Purpose: Percutaneous transluminal angioplasty of an atheromatous plaque causes endothelial desquamation and intimal dissection with the consequent formation of a thrombogenic flow surface. In this study we investigated the hypothesis that platelet deposition after balloon angioplasty may be decreased by rapid restoration of the endothelial cell monolayer, achieved by transluminally seeding angioplasty sites with endothelial cells.
Methods: Bilateral external iliac angioplasty was performed in eight New Zealand white rabbits. One angioplasty site was isolated from the circulation and incubated with a supraconfluent endothelial cell suspension with a double balloon catheter; the contralateral angioplasty site was sham seeded with culture medium. The deposition of autologous indium 111-labeled platelets on the angioplasty sites was quantified 30 minutes after restoration of flow and was referenced to an undamaged segment of aorta that acted as a negative control.

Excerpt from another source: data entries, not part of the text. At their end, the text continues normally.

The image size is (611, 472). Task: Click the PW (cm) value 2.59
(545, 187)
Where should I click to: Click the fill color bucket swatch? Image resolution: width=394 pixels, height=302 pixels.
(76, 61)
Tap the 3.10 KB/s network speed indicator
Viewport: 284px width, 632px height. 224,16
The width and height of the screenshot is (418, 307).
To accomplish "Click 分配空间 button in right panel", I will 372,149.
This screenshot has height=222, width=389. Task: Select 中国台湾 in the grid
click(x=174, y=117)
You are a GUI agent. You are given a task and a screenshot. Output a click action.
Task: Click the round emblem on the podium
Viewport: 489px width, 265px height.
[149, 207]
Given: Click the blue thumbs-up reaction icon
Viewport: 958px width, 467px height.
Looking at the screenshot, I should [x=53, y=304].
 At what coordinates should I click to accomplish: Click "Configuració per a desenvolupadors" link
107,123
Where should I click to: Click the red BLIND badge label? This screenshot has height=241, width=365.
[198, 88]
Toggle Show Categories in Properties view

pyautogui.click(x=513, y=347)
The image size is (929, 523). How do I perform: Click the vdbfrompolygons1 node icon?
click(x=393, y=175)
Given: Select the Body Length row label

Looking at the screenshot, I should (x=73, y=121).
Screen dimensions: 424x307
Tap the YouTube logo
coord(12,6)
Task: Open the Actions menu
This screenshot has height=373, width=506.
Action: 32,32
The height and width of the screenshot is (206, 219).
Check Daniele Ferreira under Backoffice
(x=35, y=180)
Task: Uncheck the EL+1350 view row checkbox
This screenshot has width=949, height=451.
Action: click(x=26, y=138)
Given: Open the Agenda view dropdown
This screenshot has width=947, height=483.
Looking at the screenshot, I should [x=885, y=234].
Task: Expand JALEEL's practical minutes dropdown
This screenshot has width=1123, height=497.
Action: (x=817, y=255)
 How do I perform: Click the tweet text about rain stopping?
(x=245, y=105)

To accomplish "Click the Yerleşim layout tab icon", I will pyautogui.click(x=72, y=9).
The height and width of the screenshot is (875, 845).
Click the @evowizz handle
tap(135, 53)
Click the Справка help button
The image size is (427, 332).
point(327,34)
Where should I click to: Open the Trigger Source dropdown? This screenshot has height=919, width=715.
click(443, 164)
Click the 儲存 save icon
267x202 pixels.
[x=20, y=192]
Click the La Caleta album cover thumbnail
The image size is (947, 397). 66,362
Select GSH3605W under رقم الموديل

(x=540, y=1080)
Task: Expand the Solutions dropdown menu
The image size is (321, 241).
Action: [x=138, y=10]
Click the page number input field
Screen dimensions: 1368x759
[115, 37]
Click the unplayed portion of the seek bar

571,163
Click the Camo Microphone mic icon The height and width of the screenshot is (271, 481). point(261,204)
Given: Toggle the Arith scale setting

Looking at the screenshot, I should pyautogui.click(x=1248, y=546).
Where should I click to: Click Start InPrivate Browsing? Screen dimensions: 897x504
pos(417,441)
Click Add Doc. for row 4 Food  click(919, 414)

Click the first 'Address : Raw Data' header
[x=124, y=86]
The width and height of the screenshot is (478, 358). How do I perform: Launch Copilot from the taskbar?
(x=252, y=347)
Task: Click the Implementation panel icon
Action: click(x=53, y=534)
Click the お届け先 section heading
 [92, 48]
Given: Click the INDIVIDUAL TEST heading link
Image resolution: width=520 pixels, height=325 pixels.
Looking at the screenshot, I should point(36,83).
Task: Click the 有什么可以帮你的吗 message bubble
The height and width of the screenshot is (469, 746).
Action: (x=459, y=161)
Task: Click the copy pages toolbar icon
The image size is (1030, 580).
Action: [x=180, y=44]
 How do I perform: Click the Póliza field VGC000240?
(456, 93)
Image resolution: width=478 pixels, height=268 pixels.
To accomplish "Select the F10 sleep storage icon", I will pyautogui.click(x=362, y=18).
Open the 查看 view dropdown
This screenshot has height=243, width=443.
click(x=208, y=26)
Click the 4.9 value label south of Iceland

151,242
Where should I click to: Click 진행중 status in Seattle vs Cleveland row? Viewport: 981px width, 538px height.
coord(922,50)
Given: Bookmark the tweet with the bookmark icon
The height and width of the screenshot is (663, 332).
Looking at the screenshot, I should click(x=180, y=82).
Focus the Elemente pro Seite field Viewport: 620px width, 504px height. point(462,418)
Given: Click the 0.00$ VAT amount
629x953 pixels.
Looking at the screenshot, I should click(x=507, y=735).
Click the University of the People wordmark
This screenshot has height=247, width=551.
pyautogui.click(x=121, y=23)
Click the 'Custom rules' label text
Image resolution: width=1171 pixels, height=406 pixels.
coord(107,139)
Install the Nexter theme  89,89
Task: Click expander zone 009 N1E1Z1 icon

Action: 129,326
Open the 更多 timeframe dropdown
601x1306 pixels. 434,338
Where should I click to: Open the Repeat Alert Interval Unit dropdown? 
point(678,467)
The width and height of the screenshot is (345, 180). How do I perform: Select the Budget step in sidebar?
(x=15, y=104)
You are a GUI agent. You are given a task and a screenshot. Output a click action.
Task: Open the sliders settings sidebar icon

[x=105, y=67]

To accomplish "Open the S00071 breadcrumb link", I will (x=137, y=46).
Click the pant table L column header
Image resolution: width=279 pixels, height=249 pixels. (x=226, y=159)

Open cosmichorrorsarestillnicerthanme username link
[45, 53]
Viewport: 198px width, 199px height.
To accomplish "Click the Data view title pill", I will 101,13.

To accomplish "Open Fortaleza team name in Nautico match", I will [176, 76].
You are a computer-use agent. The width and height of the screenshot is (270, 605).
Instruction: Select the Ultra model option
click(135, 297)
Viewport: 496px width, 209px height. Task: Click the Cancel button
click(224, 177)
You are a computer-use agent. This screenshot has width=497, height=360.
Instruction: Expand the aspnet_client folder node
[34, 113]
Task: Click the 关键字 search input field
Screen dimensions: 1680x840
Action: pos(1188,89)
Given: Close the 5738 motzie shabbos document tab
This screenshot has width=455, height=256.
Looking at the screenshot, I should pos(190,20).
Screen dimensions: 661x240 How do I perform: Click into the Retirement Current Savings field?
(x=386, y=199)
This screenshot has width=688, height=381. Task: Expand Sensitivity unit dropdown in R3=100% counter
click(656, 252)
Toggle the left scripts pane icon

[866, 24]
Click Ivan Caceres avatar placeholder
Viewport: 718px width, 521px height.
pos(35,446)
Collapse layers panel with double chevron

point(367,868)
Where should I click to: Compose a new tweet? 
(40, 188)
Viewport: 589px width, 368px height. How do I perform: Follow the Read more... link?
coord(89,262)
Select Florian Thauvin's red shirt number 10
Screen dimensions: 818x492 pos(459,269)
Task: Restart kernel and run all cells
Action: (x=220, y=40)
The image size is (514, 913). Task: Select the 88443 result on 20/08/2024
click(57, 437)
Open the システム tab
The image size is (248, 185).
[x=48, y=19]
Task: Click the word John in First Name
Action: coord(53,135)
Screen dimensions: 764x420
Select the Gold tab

Results: Platelet deposition on the nonseeded angioplasty site (13.1 x 10(4) platelets/mm2) was significantly higher than on nondilated segments (3.4 x 10(4) platelets/mm2; p = 0.014). Restorationof endothelial cell coverage by endothelial seeding significantly reduced platelet deposition on dilated arterial segments to levels not significantly higher than in controls (3.6 x 10(4) platelets/mm2; p = 0.014).
Conclusions: These results illustrate that rapid reendothelialization of angioplasty sites decreases subsequent platelet deposition and may reduce the rate of acute arterial reocclusion complicating endovascular techniques.